As all communication of our devices is done via network, the highly resolved event streams are susceptible to network jitter, aka packet delay variation. If the network jitter is big enough, it may even be noticeable in the audio output. Here we elaborate on the countermeasures we take on our devices to handle network jitter.

Network jitter and clock synchronization

When looking at the Chimaera setup routines, one can see that we offer three possibilities to (not) handle network jitter:

To better illustrate the differences, we have taken some measurements as follows:

OSC bundles were sent from the Chimaera at a steady rate of 2kHz via a network switch to a Linux (rt-kernel and rt-prioritized network interrupt thread). In the case of no clock synchronization, OSC bundles were not timestamped and immediately executed at the host side upon reception. In the other two cases, the clock of the device was synchronized to the host either via SNTPv4 or PTPv2 and OSC bundles were timestamped to be executed 2ms in the future at the host side. You may want to read up on OSC timestamping first.

The events were deserialized and injected into a 96kHz audio stream and the difference in ms of following OSC bundles were recorded. At the device, the difference of two following OSC bundles was exactly 0.5ms (1 / 2 kHz). Without network jitter, the difference would be identical at the host. But network jitter is a real issue as can be seen in the graphs below and we thus need to take it into account.

The time difference of two following OSC bundles was 0.5019ms±0.0251(SD) when clocks were not synchronized. The time difference thus scatters around the expected 0.5ms with a standard deviation of 0.0251ms. This scatter now is the incarnation of network jitter.

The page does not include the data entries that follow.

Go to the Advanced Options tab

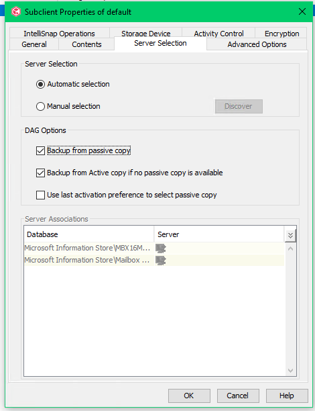257,44
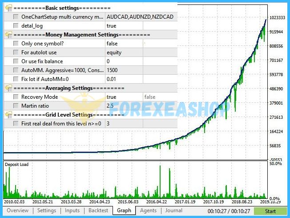Click the Basic settings folder icon
Image resolution: width=290 pixels, height=218 pixels.
click(x=8, y=8)
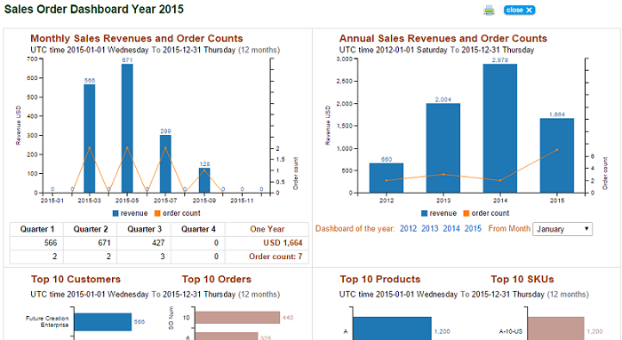The height and width of the screenshot is (340, 622).
Task: Click the Top 10 Customers heading
Action: [76, 280]
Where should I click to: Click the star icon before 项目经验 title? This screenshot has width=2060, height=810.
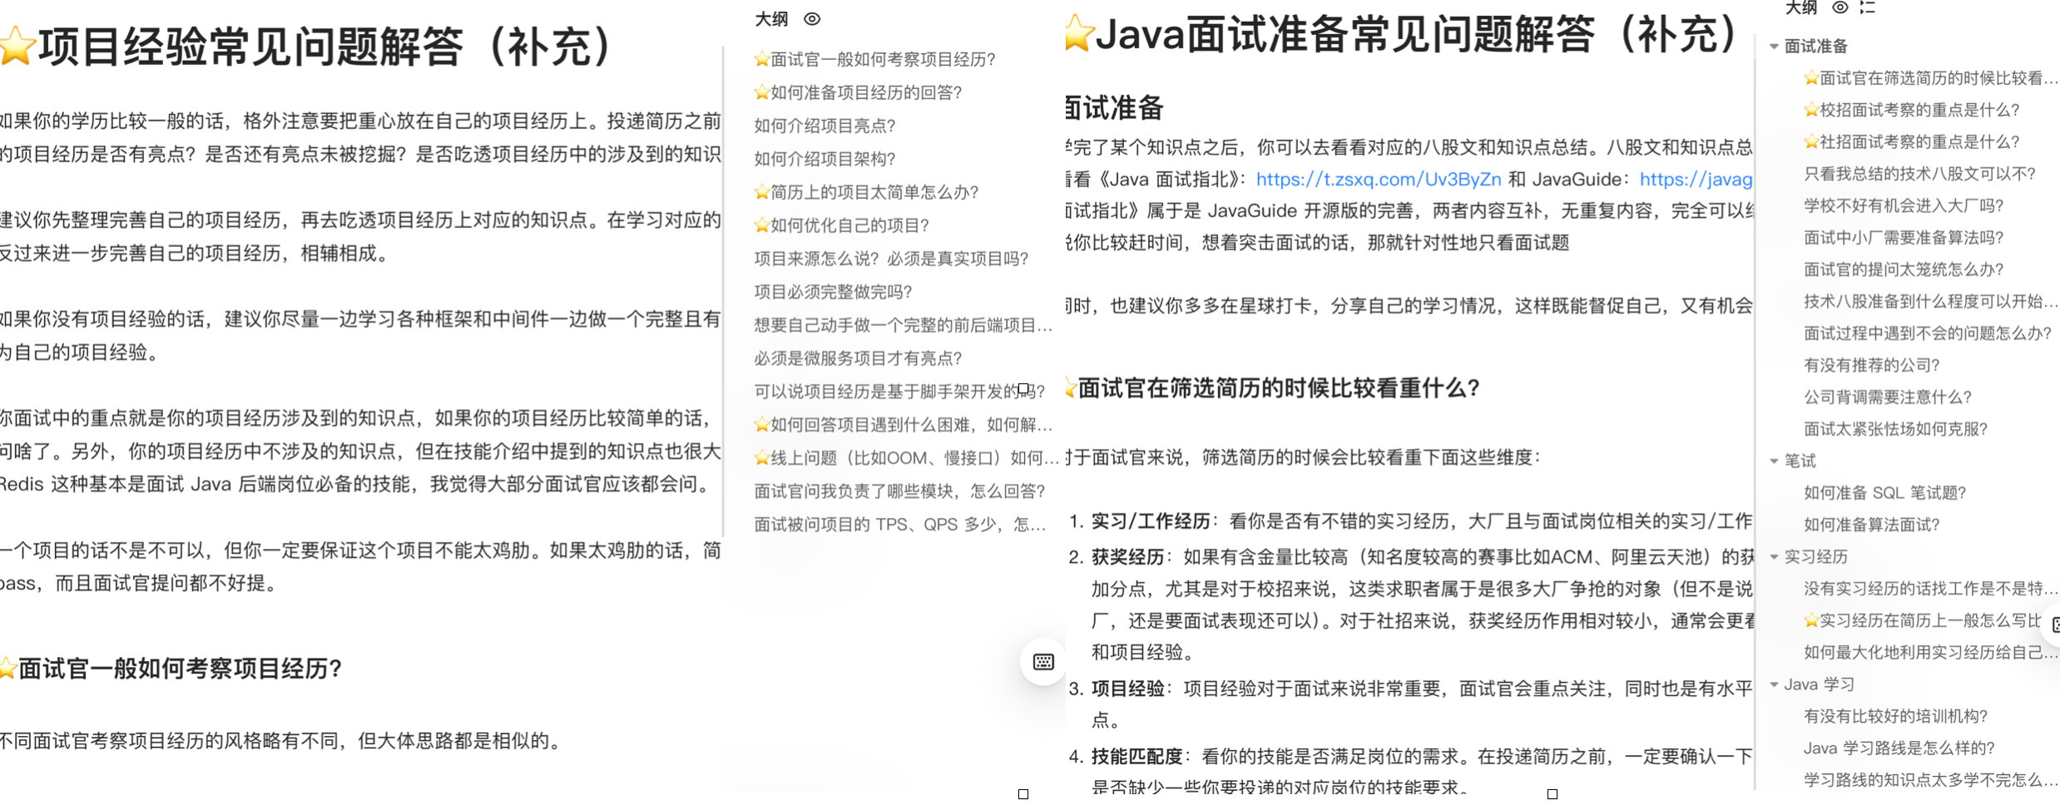(x=16, y=47)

When clocks are synchronized though and OSC bundles are timestamped to be executed in the future, we can get rid of most of the network jitter. The time difference of two following OSC bundles for SNTPv4 synchronized clocks was 0.5019ms±0.0096(SD) and for PTPv2 synchronized clocks it was 0.5021ms±0.0059(SD).

As the events finally will trigger or control audio and we are handling audio at 96kHz, the event dispatch for the two cases with synchronized clocks is off by 1 sample at most, we thus almost have sample accurate control signals at 96kHz, which is awesome. In the case of no clock synchronization event dispatch can be off by up to 10 samples. As we are dealing with control signals here, both are just fine.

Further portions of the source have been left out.